### The problem
Copy the lines word for word, from the line containing "You are a computer-use agent. Image" through the final line of the records. Omit the pictures.

-------------------------

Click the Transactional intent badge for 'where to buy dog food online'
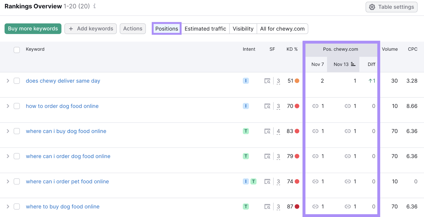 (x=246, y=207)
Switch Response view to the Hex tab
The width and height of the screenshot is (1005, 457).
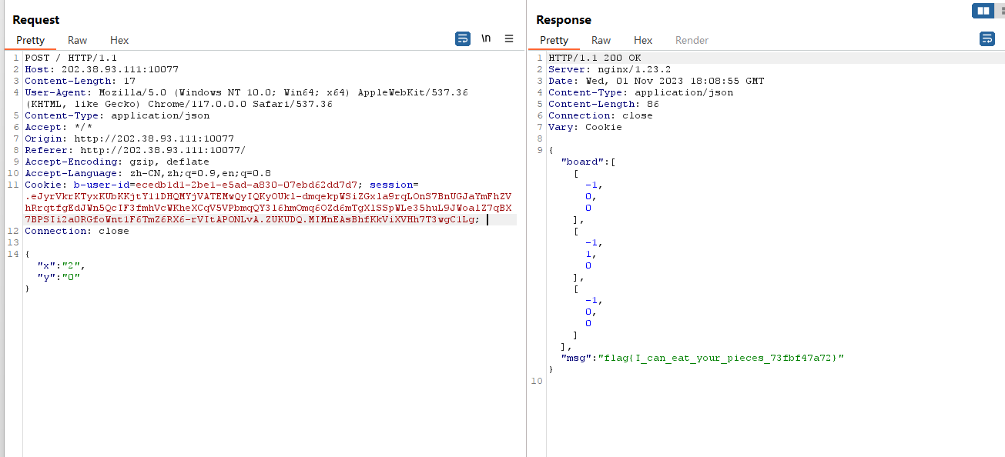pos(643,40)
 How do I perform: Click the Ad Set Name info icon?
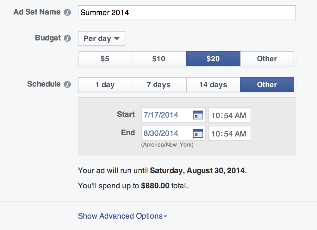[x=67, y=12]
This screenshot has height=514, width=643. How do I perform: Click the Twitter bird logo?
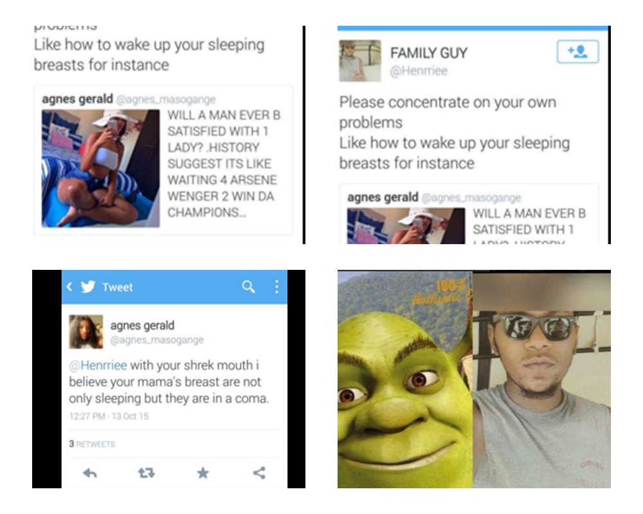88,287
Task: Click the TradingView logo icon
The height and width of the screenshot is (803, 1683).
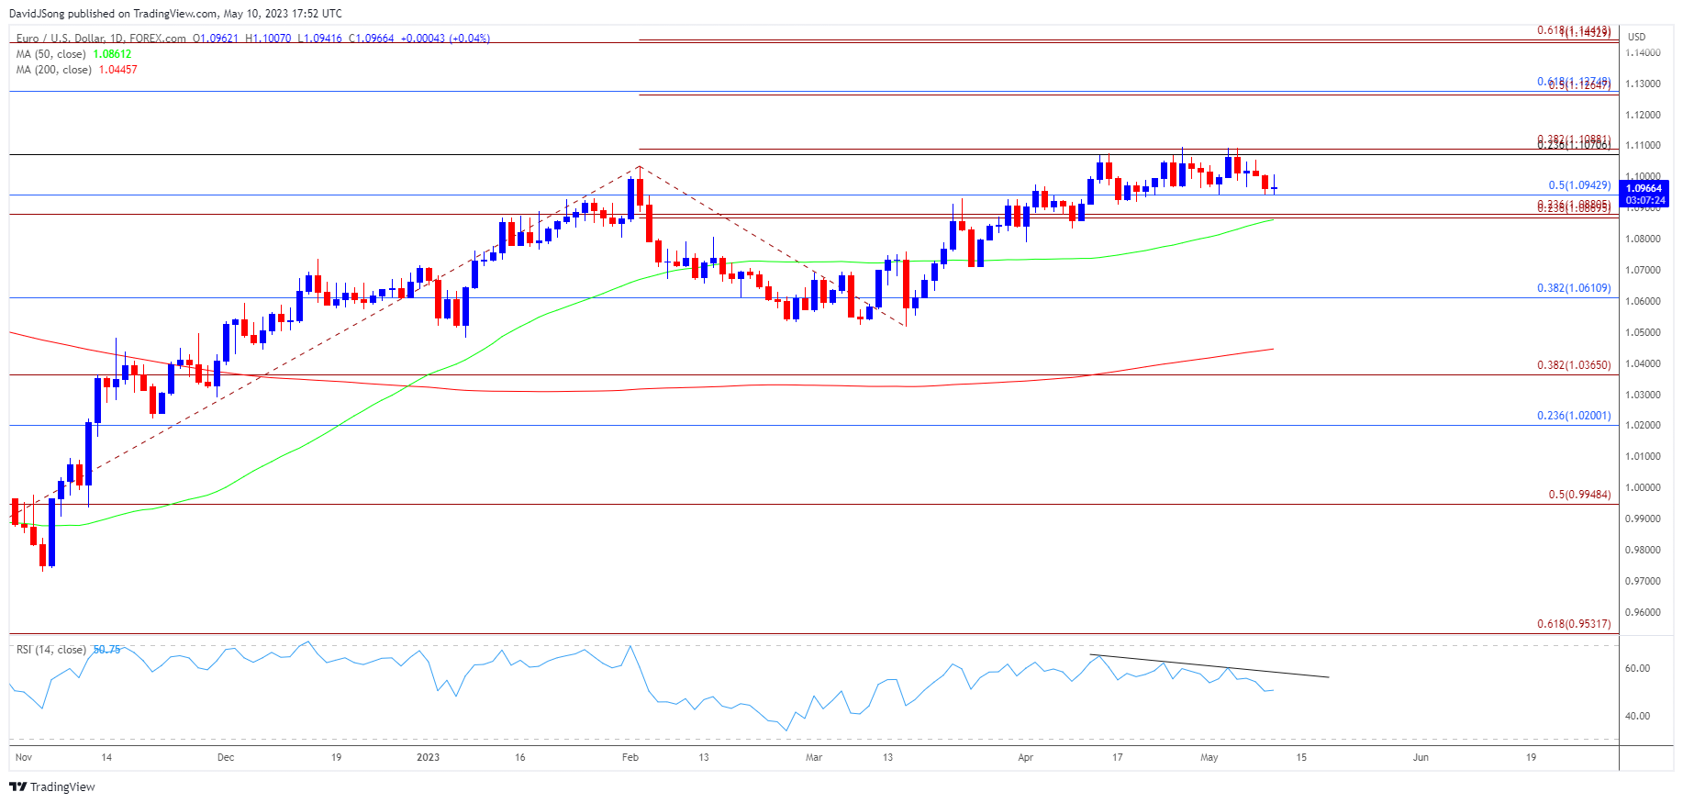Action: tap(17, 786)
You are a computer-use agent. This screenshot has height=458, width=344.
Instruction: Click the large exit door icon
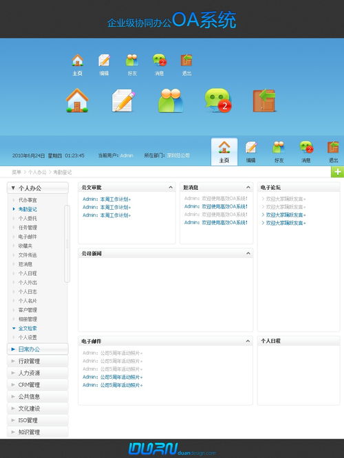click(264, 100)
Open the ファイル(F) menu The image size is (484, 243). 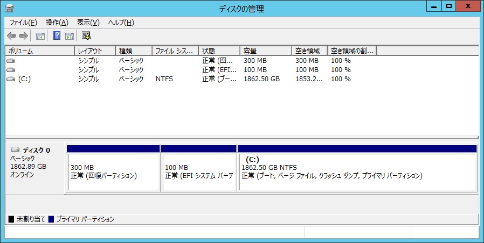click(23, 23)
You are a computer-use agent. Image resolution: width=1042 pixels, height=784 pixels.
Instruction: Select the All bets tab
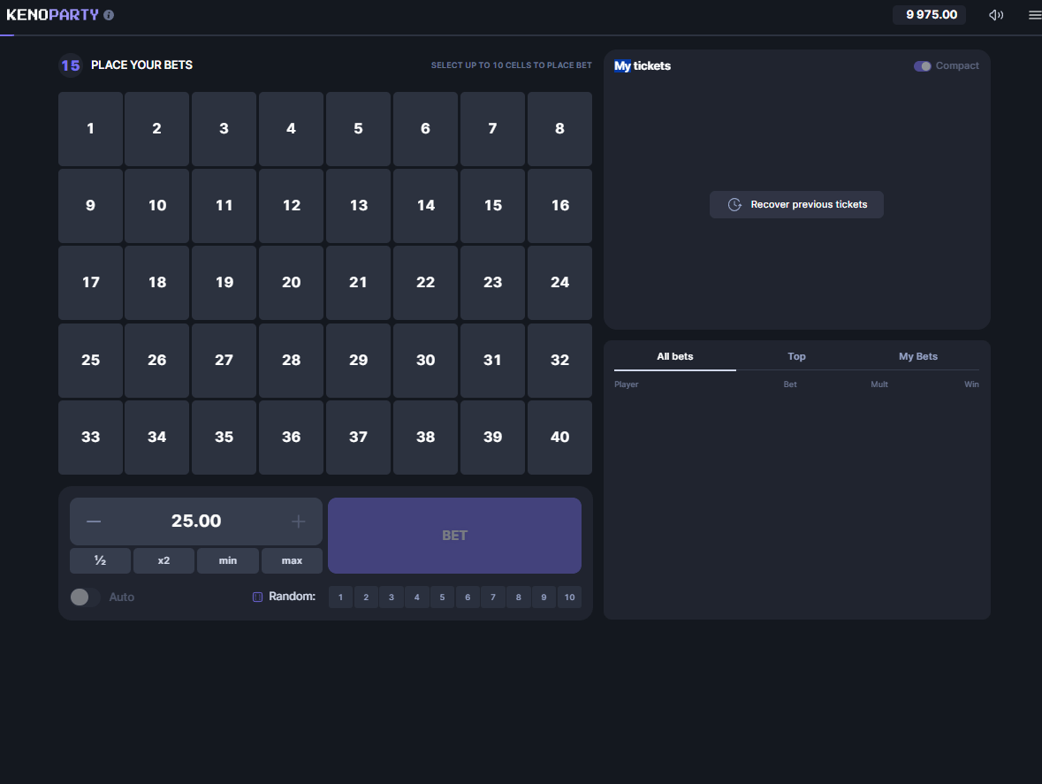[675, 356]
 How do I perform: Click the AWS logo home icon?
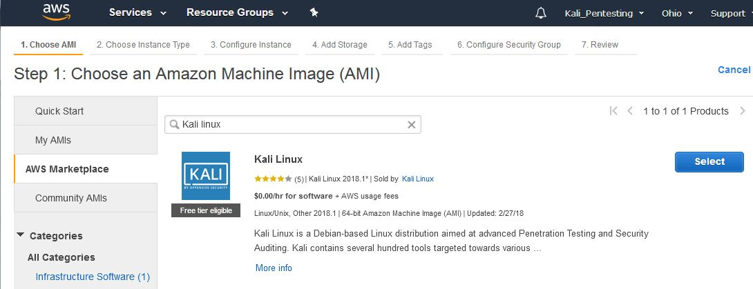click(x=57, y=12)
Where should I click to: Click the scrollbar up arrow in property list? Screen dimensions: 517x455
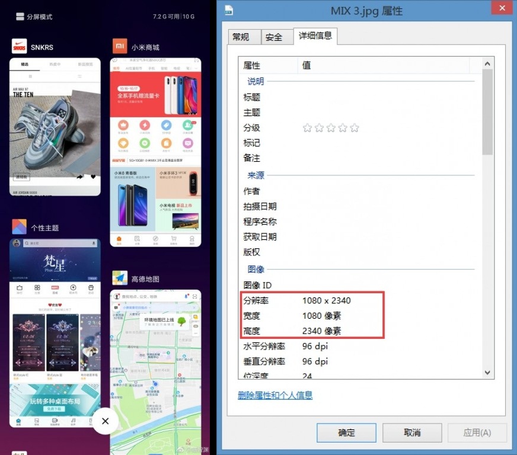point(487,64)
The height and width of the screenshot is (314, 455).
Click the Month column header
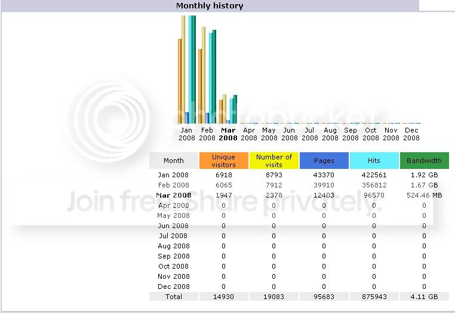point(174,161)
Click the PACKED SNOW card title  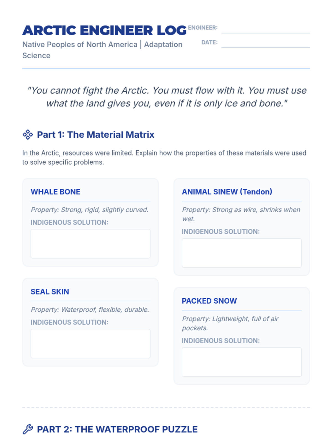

-------------------------

### Output for this exercise
You are a computer-use agent. Image resolution: width=1042 pixels, height=784 pixels.
Instruction: Select the All bets tab
[675, 356]
 How do I perform: Click the AWS logo home icon?
click(x=57, y=12)
Where should I click to: Click the scrollbar up arrow in property list? Screen dimensions: 517x455
point(487,64)
The height and width of the screenshot is (314, 455).
Click the Month column header
point(174,161)
Click the PACKED SNOW card title  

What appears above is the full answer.